20 busiest routes to and from Doncaster Sheffield Airport (2019)
| Rank | Airport | Passengers handled | % change 2018–19 |
|---|---|---|---|
| 1 | Bucharest | 96,612 | +52.0 |
| 2 | Katowice | 82,279 | +1.1 |
| 3 | Gdańsk | 80,842 | +10.1 |
| 4 | Alicante | 68,583 | +9.7 |
| 5 | Warsaw | 67,711 | −1.5 |
| 6 | Vilnius | 58,793 | +43.3 |
| 7 | Palma de Mallorca | 55,197 | +4.4 |
| 8 | Poznań | 54,514 | +7.9 |
| 9 | Tenerife–South | 51,309 | −0.6 |
| 10 | Amsterdam | 48,840 | −16.2 |
| 11 | Riga | 43,937 | +3.6 |
| 12 | Málaga | 42,299 | −12.5 |
| 13 | Budapest | 42,116 | +592.6 |
| 14 | Cluj Napoca | 41,165 | +14.3 |
| 15 | Lanzarote | 39,993 | +1.5 |
| 16 | Kraków | 39,345 | n/a |
| 17 | Wroclaw | 35,194 | −1.4 |
| 18 | Debrecen | 33,605 | +2187.6 |
| 19 | Dublin | 29,779 | −11.5 |
| 20 | Paphos | 24,528 | +9.4 |

==Vulcan XH558==

In 2011, the Vulcan to the Sky Trust flew Avro Vulcan XH558 to the airport, its former operational base. It was the last airworthy example of the Vulcan bomber fleet, restored to flight by the trust in 2007. XH558's final flight was a display over the airport, on 28 October 2015.

In 2022, the trust announced it would leave the airport because its lease could not be renewed.
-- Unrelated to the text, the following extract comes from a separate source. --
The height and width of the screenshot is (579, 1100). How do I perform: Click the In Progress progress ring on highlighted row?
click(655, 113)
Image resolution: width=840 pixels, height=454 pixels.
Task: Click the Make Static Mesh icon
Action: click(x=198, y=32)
Nevertheless, as of October 2024, the trust and XH558 remained at the airport awaiting negotiations with a new operator.

As of October 2025, the trust had launched a new fundraising campaign, and hoped that the Vulcan could remain at Doncaster Sheffield as a static exhibit, despite the uncertain future ownership of the site.

==Ground transport==

The airport is close to M18 motorway junction 3 and a road to it was completed in 2018.

Doncaster railway station on the East Coast Main Line, and the Frenchgate Interchange are 7 mi away.

The airport abuts the Doncaster to Lincoln railway line, and plans for a station to replace one that closed in 1961 were granted planning permission in 2008. However, a 2012 report by Network Rail stated that more trains on the line would be required to make it viable. There have been proposals for a dedicated link to the East Coast Main Line.

==Accident==
On 15 August 2014, Jestream 31 G–GAVA, operating a Links Air flight from Belfast City Airport, crashed on landing at the airport following a landing gear failure; this caused substantial damage to the aircraft. One passenger was taken to hospital with minor injuries. The airport was closed for several hours.

==In media==
In 2007, the airport featured in the BBC Two documentary Should I Really Give Up Flying? Brian Blessed explored local attitudes to flying and its impact on the environment.

It has been a location for television series including ITV's Emmerdale, BBC One's drama Hustle and In the Club.

The airport appeared in Four Lions and was a setting for the BBC mockumentary Come Fly with Me. Matt Lucas and David Walliams spent two weeks at the airport filming.

RAF Finningley was destroyed by a Soviet nuclear warhead in the 1984 TV film Threads.